Copy out the entries from the beginning through the line containing "will tap(650, 84).", inclusive, changing "checkbox" to "tick box" and leaving everything else as it is.

Stored items
--------------------

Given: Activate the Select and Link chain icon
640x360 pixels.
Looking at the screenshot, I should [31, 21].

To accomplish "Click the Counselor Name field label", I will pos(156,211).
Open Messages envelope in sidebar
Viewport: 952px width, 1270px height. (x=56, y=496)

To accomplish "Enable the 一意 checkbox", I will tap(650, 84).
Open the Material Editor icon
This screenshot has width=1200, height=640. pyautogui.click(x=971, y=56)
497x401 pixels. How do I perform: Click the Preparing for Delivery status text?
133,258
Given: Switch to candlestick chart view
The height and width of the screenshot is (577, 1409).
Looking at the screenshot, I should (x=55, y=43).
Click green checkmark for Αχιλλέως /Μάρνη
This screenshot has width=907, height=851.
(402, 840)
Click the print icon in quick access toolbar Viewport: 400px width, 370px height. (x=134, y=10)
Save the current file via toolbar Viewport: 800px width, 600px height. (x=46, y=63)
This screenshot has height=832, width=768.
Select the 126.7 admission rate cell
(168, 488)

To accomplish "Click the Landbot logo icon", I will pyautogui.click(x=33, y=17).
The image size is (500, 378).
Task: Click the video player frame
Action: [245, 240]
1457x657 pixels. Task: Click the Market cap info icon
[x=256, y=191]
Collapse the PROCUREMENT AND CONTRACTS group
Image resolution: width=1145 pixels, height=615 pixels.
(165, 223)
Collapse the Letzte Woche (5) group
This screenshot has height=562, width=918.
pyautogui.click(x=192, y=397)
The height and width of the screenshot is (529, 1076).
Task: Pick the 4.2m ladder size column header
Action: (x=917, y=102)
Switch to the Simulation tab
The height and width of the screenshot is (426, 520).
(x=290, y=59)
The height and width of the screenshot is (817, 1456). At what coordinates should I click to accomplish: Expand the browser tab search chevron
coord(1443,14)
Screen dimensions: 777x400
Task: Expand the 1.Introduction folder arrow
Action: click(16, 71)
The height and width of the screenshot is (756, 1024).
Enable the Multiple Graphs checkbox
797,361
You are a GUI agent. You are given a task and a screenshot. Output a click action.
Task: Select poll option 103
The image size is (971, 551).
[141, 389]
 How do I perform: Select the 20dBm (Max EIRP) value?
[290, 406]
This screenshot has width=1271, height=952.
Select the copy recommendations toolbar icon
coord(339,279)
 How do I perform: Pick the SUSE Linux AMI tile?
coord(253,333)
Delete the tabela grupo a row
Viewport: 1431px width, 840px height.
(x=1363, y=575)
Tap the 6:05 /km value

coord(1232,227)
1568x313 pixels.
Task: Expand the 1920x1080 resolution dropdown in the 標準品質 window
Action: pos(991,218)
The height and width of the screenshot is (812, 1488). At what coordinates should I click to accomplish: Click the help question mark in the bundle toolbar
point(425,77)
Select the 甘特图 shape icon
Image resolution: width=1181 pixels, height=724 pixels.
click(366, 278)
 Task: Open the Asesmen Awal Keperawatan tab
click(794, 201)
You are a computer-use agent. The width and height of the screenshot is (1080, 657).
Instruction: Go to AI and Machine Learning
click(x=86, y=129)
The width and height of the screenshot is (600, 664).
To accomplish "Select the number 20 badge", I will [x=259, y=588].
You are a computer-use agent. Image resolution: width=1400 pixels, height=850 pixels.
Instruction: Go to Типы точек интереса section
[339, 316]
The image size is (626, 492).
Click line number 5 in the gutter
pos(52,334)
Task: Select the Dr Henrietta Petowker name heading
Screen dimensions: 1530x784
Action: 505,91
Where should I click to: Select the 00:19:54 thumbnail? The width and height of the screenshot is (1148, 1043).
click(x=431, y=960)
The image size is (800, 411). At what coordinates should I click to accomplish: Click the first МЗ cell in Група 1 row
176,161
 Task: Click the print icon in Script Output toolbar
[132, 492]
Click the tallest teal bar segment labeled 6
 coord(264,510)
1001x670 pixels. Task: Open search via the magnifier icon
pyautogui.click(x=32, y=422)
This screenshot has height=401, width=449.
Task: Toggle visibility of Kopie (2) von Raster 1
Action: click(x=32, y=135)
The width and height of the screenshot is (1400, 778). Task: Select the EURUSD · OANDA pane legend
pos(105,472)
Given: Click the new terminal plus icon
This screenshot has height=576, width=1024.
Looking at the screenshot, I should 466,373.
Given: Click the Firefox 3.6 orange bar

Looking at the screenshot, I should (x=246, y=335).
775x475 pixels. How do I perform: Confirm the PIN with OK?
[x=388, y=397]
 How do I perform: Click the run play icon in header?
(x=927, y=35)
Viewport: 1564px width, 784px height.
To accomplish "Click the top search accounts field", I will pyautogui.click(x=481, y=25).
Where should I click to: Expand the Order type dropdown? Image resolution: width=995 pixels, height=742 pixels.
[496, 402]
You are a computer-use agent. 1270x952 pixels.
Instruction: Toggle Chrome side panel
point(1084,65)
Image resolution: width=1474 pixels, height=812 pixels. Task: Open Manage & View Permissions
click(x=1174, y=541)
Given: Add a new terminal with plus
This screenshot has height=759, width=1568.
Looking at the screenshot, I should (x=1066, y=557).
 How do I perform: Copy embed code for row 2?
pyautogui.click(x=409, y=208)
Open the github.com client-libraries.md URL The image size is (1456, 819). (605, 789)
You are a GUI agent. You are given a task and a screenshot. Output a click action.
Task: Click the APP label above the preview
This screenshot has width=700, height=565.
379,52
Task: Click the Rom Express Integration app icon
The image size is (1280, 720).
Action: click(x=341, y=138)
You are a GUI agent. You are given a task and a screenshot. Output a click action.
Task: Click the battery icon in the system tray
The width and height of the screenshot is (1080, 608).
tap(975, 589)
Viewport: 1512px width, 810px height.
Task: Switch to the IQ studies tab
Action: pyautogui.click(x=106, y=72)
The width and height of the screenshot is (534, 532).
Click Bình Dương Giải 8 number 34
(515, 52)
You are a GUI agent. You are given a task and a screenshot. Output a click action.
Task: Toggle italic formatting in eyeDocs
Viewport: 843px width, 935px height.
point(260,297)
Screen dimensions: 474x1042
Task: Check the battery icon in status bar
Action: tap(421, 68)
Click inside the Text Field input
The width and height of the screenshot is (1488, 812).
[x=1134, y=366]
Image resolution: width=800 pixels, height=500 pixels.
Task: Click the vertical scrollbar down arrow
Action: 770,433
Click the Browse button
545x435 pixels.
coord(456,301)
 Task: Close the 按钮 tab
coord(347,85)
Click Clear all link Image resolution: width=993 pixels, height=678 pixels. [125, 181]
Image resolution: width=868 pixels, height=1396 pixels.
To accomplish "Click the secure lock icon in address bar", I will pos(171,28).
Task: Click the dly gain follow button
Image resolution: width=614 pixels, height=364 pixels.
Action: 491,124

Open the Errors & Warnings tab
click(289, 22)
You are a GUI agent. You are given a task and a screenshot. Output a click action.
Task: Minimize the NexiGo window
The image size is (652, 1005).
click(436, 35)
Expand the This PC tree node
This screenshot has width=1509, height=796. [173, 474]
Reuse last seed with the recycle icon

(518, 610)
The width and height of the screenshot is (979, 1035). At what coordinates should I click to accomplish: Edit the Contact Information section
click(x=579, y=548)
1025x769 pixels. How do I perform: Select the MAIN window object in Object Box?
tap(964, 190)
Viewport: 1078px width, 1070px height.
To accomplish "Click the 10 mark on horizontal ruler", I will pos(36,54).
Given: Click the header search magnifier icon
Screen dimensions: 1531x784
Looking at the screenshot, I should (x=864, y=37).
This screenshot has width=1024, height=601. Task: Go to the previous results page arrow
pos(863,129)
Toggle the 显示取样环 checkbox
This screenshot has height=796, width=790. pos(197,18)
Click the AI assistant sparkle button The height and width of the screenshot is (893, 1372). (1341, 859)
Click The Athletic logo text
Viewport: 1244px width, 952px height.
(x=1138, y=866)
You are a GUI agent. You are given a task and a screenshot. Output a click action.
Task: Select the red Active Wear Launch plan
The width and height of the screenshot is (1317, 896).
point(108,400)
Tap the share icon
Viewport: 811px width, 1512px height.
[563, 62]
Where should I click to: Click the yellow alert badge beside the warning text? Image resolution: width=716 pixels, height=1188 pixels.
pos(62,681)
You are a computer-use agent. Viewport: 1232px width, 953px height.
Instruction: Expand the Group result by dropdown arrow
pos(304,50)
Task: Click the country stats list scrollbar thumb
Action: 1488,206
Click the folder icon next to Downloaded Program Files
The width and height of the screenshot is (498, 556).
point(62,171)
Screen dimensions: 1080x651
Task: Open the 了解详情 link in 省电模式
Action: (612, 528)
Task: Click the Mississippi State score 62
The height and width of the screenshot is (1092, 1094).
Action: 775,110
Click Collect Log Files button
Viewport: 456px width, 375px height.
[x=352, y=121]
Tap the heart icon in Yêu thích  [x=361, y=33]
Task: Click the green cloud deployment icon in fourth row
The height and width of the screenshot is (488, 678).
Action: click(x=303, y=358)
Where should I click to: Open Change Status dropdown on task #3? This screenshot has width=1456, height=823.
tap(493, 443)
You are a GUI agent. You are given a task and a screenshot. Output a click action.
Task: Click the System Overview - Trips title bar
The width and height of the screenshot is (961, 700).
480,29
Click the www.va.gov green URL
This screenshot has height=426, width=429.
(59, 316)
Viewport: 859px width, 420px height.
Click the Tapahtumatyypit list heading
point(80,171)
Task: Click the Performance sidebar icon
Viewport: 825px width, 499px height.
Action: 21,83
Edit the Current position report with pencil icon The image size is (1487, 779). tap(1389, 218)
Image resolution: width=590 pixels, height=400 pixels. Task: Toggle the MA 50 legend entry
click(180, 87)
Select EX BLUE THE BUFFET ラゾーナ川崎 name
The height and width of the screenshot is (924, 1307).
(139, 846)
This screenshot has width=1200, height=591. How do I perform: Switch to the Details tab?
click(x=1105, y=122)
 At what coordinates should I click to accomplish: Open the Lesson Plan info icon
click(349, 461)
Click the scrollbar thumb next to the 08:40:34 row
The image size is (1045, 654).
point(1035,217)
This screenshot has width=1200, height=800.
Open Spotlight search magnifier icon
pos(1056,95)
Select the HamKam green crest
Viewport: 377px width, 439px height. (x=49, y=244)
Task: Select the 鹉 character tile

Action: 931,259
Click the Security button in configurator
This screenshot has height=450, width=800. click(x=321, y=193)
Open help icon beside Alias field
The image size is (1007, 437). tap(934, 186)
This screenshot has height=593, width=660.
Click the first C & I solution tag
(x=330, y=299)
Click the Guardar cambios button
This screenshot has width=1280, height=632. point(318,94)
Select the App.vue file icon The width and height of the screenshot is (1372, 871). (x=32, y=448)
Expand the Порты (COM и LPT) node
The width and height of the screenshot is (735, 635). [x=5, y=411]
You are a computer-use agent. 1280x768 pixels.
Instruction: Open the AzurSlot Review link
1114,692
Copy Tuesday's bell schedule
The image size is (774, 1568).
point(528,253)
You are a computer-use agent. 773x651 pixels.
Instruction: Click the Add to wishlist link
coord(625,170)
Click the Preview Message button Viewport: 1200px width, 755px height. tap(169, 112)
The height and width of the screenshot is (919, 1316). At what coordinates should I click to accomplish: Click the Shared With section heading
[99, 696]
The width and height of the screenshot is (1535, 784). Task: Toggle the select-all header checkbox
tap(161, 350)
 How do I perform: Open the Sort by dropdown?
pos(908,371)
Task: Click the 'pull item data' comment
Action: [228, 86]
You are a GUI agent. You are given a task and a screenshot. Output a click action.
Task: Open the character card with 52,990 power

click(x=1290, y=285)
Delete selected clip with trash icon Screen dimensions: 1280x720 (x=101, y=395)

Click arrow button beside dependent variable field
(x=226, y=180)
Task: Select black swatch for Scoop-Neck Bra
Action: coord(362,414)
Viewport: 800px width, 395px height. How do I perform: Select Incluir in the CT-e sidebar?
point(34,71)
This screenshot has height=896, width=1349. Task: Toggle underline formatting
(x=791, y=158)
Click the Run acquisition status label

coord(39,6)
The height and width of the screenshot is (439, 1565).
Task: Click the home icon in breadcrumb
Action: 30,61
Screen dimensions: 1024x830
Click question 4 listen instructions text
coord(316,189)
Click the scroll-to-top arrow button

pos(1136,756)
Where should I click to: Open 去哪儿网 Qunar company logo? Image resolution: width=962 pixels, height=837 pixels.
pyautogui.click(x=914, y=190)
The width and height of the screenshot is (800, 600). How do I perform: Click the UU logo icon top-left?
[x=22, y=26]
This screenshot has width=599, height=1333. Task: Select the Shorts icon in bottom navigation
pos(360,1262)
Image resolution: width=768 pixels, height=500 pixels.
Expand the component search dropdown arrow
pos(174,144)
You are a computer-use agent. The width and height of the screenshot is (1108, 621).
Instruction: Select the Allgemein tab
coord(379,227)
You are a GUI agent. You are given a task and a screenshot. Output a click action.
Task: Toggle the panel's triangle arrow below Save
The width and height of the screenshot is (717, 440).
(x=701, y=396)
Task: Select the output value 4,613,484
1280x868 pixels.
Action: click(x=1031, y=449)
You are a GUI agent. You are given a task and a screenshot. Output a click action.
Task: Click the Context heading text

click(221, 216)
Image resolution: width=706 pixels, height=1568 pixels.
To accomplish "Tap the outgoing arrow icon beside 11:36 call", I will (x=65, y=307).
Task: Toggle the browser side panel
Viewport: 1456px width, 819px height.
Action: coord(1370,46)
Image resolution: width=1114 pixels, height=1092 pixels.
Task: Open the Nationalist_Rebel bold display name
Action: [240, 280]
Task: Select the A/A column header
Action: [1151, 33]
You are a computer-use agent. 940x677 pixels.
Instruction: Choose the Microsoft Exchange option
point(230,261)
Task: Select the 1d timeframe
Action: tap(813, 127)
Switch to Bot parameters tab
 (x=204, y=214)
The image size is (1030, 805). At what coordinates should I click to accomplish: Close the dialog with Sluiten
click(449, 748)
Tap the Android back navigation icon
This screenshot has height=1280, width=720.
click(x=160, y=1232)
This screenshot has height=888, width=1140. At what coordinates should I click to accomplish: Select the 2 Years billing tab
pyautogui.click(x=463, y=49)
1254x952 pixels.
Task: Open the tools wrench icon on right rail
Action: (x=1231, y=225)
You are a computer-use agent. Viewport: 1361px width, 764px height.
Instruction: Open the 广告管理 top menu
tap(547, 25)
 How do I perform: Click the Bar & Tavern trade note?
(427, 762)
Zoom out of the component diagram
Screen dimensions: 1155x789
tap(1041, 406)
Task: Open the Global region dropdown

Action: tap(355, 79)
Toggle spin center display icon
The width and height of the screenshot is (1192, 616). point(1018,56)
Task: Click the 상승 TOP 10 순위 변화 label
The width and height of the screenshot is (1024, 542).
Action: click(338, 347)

--------------------

* **TASK RESULT**:
Given: Activate the Select and Link chain icon
640x360 pixels.
Looking at the screenshot, I should [31, 21].

To accomplish "Click the Counselor Name field label", I will pos(156,211).
Open Messages envelope in sidebar
Viewport: 952px width, 1270px height. (x=56, y=496)

To accomplish "Enable the 一意 tick box", I will tap(650, 84).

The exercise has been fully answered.